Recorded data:
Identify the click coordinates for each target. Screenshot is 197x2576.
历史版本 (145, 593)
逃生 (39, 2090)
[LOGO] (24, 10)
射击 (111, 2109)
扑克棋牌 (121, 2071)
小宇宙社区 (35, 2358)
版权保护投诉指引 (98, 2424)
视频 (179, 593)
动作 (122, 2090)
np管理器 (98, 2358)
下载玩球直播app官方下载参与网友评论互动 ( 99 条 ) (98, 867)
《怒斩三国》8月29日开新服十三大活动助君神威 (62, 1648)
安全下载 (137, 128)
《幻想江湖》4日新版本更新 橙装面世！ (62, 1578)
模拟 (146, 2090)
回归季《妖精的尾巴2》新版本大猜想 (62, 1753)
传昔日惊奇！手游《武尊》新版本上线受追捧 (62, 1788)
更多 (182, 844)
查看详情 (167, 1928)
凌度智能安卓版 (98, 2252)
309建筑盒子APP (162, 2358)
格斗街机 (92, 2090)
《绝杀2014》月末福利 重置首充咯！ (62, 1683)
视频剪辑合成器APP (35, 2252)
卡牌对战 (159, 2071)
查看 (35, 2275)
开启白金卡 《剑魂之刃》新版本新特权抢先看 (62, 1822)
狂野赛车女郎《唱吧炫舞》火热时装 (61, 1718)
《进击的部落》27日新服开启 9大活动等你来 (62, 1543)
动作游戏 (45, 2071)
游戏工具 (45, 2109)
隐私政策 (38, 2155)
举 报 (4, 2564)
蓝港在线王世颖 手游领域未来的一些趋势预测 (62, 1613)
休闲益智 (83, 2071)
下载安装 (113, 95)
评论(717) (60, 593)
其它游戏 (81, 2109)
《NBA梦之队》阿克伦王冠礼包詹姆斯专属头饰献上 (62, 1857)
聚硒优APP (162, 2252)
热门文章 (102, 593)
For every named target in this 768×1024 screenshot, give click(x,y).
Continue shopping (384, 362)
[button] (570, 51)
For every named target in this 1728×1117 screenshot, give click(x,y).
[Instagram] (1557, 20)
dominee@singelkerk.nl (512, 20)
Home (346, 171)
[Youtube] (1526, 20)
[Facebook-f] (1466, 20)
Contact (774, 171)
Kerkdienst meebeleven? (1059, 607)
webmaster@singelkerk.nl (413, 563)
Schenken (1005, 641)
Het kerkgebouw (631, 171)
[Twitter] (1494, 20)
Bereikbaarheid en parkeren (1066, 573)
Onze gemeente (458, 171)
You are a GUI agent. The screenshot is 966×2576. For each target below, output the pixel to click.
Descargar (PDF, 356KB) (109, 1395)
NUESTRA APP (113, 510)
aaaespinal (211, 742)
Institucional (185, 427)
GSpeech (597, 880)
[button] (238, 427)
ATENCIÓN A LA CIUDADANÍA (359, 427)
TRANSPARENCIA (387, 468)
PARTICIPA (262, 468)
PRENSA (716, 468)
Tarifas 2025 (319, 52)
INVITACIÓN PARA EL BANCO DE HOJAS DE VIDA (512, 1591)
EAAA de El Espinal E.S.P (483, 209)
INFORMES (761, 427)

:: What you are asked to do ::
Could you restate word for word the lines above, from the one that contains "休闲益智 (83, 2071)" through the one that contains "[Instagram] (1557, 20)", and no others?

:: Response area ::
休闲益智 (83, 2071)
下载安装 (113, 95)
评论(717) (60, 593)
其它游戏 (81, 2109)
《NBA梦之队》阿克伦王冠礼包詹姆斯专属头饰献上 (62, 1857)
聚硒优APP (162, 2252)
热门文章 (102, 593)
For every named target in this 768×1024 screenshot, give click(x,y).
Continue shopping (384, 362)
[button] (570, 51)
For every named target in this 1728×1117 screenshot, give click(x,y).
[Instagram] (1557, 20)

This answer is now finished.